A recent headline from Politico caught me off guard: “The Biden Administration and teachers unions are mounting a campaign to return American children to classrooms five days a week.” Even more perplexing was a tweet from U.S. Secretary of Education Miguel Cardona, who, just days earlier, thanked Randi Weingarten and her union for moving “quickly” to return students to classrooms, despite the unions’ prominent role in delaying the process during the pandemic.

This situation reminded me of Kellyanne Conway’s infamous defense of Sean Spicer’s false claims about the size of President Trump’s inauguration crowd. Conway referred to these claims as “alternative facts.” Similarly, the current narrative being pushed by teacher unions is their own version of “alternative facts,” which, as Chuck Todd pointed out to Conway, are nothing more than falsehoods.

Here’s what really happened: by the summer of 2020, it became increasingly clear that children were not as likely to spread COVID-19 as initially feared. Countries that had reopened schools showed no significant rise in COVID-19 cases, and in fact, some regions saw cases decline. The evidence, both international and domestic, showed that children were not the “super-spreaders” they were once believed to be. This led U.S. Secretary of Education Betsy DeVos and the Trump administration to push for school reopenings—efforts that were met with fierce media backlash.

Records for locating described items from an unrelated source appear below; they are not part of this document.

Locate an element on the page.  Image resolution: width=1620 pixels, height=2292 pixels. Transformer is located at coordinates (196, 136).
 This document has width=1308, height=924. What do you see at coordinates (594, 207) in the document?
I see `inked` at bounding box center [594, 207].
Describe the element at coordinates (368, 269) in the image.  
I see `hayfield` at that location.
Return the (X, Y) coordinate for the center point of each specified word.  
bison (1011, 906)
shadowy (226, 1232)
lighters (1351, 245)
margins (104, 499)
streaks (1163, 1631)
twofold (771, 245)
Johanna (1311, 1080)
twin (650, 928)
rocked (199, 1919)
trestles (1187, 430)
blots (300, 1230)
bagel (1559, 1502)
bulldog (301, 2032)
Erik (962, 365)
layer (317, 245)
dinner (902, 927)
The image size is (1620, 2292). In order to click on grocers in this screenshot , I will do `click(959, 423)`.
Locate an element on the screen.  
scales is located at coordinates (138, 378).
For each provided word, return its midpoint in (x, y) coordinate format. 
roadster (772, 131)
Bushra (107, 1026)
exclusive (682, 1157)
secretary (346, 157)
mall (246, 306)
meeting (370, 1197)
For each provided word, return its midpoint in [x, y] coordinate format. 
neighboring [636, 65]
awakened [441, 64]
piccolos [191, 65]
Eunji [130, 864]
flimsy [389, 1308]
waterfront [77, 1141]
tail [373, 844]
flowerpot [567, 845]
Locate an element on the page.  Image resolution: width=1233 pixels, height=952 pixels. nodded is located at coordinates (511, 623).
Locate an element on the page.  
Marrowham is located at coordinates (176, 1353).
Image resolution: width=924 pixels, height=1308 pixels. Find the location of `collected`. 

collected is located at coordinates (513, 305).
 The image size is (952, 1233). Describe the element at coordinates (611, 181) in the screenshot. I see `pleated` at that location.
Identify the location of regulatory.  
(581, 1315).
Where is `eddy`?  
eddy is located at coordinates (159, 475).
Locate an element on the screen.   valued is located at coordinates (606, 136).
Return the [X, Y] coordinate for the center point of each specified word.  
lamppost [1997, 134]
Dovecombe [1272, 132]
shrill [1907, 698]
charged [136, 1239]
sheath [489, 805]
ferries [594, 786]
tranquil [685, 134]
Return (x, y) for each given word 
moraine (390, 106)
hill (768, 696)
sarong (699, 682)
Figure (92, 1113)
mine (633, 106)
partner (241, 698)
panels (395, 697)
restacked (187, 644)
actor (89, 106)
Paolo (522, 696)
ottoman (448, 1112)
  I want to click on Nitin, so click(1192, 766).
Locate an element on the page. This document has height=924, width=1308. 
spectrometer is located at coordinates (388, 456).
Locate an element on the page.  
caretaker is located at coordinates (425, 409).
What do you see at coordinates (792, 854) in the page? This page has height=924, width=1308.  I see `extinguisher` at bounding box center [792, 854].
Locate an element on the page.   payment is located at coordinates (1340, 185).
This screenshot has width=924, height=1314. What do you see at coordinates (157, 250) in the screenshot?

Yet, the teacher unions, particularly the American Federation of Teachers (AFT) led by Randi Weingarten, and the Chicago Teachers Union (CTU), seem eager to forget their own resistance to reopening schools. When districts attempted to reopen, unions fought back fiercely. In Washington D.C., the union staged protests with body bags outside district offices, while in Chicago, the CTU threatened strikes, forced teachers to sit outside in freezing temperatures to continue remote learning, and even suggested that calls to reopen schools were motivated by “sexism, racism, and misogyny.”

Let’s not forget Randi Weingarten’s direct involvement, particularly her lobbying of the Centers for Disease Control and Prevention (CDC) to alter their reopening guidelines to reflect the political positions of her union. Meanwhile, private schools across the country remained open throughout the year with relatively few issues.

So why the push for revisionism now? One possible explanation is that the teacher unions, having held schools and families hostage for as long as possible to secure federal funds, now wish to rewrite history. Randi Weingarten and the unions achieved their goal of extracting funding from the federal government, but they did so at a significant cost to students, teachers, and families. And now, facing the consequences of their actions, they are trying to shift the narrative.

The truth, however, remains undeniable: while the unions and their allies in the media continue to spread “alternative facts,” the reality of the pandemic education response is one of unnecessary delays and missed opportunities for millions of students.